The introduction to “The Jubilee Haggadah” calls for an immediate end to Israel’s oppressive control over the lives of Palestinians. “Our world was sustained with the justified establishment of the State of Israel, yet this very event compels us to pursue justice for our neighbors as well,” it reads. “The Palestinian people yearn for their own escape from bondage. In the 50th year of Israel’s rule over them we must raise our voices and cry out for freedom.”
• HIAS, the Jewish-American organization that has helped refugees from all over the world for 130 years, has produced a new Haggadah supplement that incorporates the personal stories of some of the thousands of newcomers it has helped resettle in the United States in recent years. The supplement includes a special new introduction to the seder that is meant to be read out loud by the person leading the ceremony.
“As we step into this historical experience, we cannot help but draw to mind the 65 million displaced people and refugees around the world today fleeing violence and persecution, searching for protection,” the suggested text reads. “Like our ancestors, today’s refugees experience displacement, uncertainty, lack of resources, and the complete disruption of their lives.”

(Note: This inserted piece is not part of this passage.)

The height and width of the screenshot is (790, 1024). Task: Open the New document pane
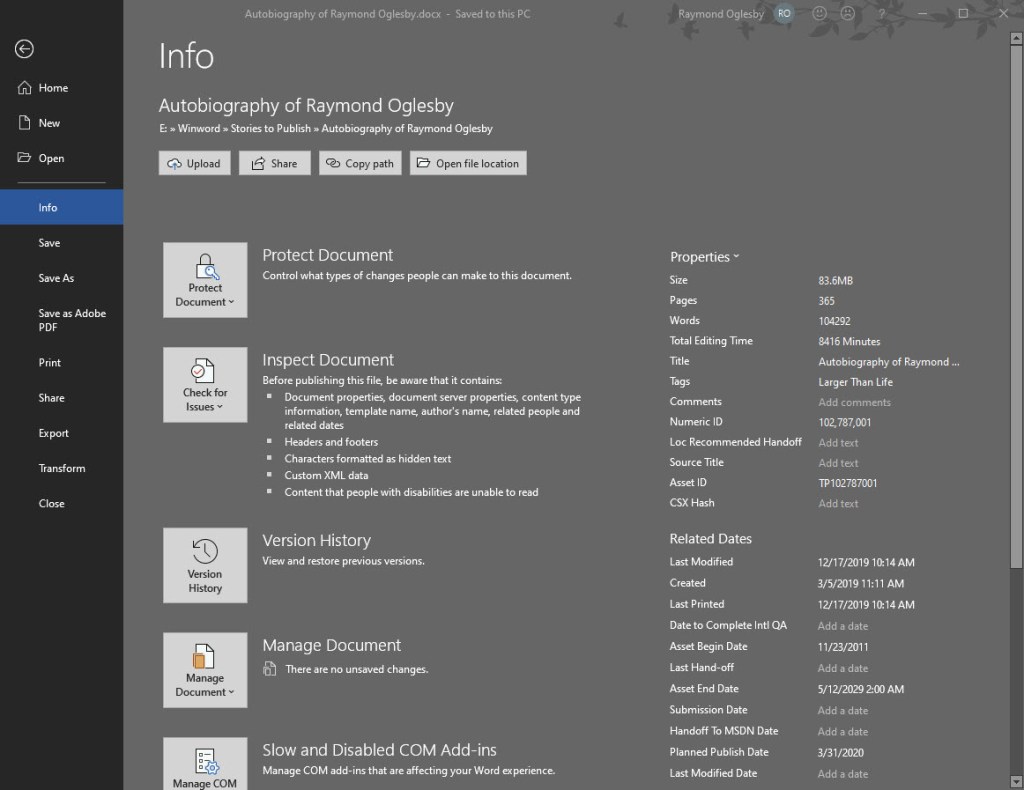coord(47,122)
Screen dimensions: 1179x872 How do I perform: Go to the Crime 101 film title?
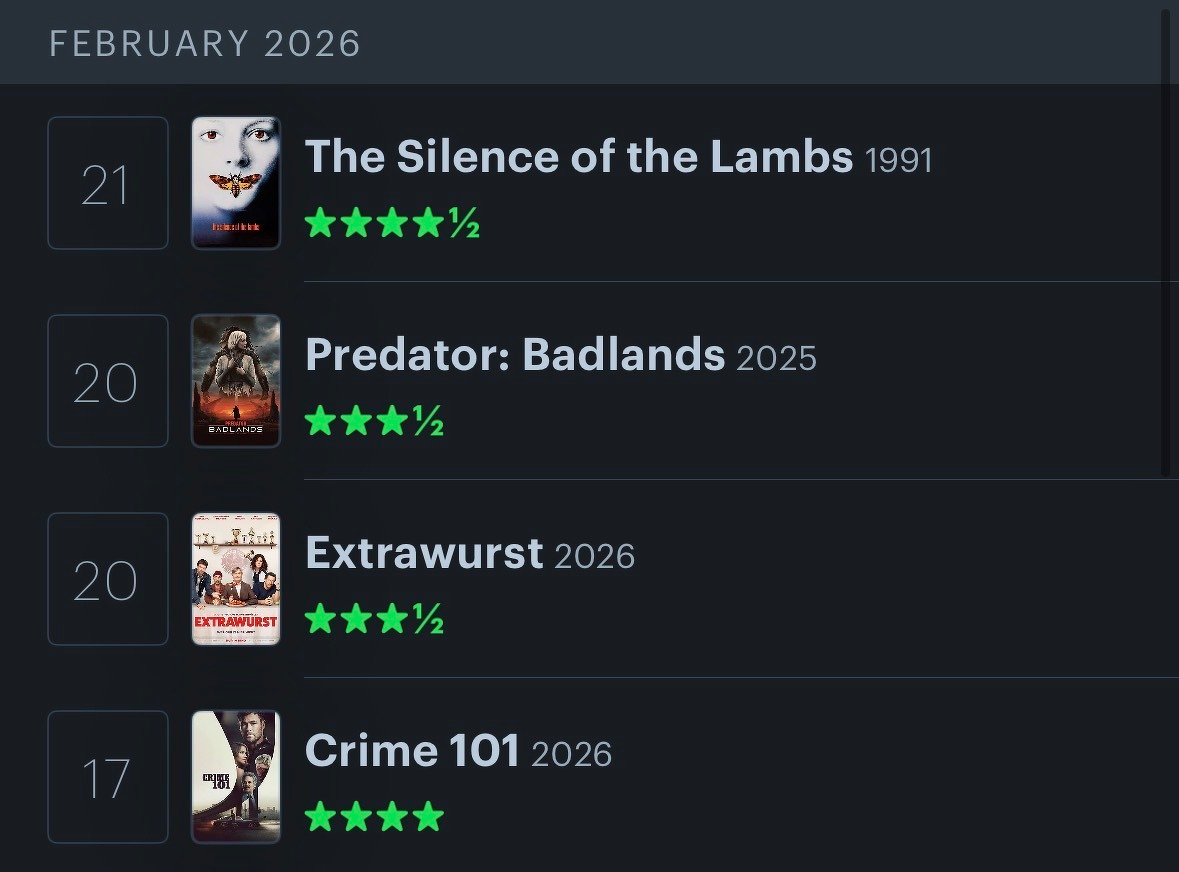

HIAS’ new introduction to the Haggadah points a finger at the new Trump administration. “In the United States, in particular, we have experienced a devastating closing of doors to refugees,” it says. Aside from readings, the HIAS supplement also suggests interactive activities and offers a guide for those interested in advocating for refugees.
• Every year, Mazon (the Hebrew word for “food”), a Jewish organization that fights world hunger, proposes a fifth question to add to the traditional Four Questions (“Ma Nishtana”) that appear in the Haggadah and are typically recited by the youngest participant at the seder meal. This fifth question addresses concerns about the new U.S. administration’s proposed cuts in the Supplemental Nutrition Assistance Program. It reads as follows: “On all other nights we ask, ‘How can I help feed the hungry?’ Tonight we ask, ‘How can we protect the precious safety net that supports those who are hungry?’”
• Bina, a Tel Aviv-based institution that promotes social change and operates several secular yeshivas, has created new downloadable and printable Hebrew Haggadah bookmarks that provide a modern twist on key themes in the traditional seder readings. Each bookmark includes new texts that can be added and interactive activities designed to engage children. One of the bookmarks, which addresses the theme of “For you were strangers in the land of Egypt,” urges Israelis to treat the strangers among them kindly – whether they be migrant workers, refugees, asylum seekers, converts or immigrants.
“Our sages claimed that feeling alien is part of our DNA as a nation,” it says. “This can be interpreted as an expression of our obligation to always keep an eye on the strangers and the weak in our midst and to come to their assistance.”
• The Jewish Council on Urban Affairs, a Chicago-based nonprofit that fights anti-Semitism and poverty, this year created an updated version of the classic Haggadah song,“Dayeinu” (“It would have sufficed for us”) that addresses police brutality, a well-known problem in this large Midwestern city. Here’s how it begins: “If Chicago Police officers did not use force 10 times as often against black people as compared to white people – Dayeinu!
“If more than one in six officers was able to articulate the Chicago Police Department’s use of force policy properly – Dayeinu!
“If more than $500 million in Chicago taxpayer money had not had to be spent on lawsuit settlements for police misconduct since 2004 – Dayeinu!”
And here’s how it ends: “All the more so will our cause for gratitude, celebration, praise, relief, and song be manifold when all police protocols are structures to maximize accountability to the public it serves. Helleluyah!”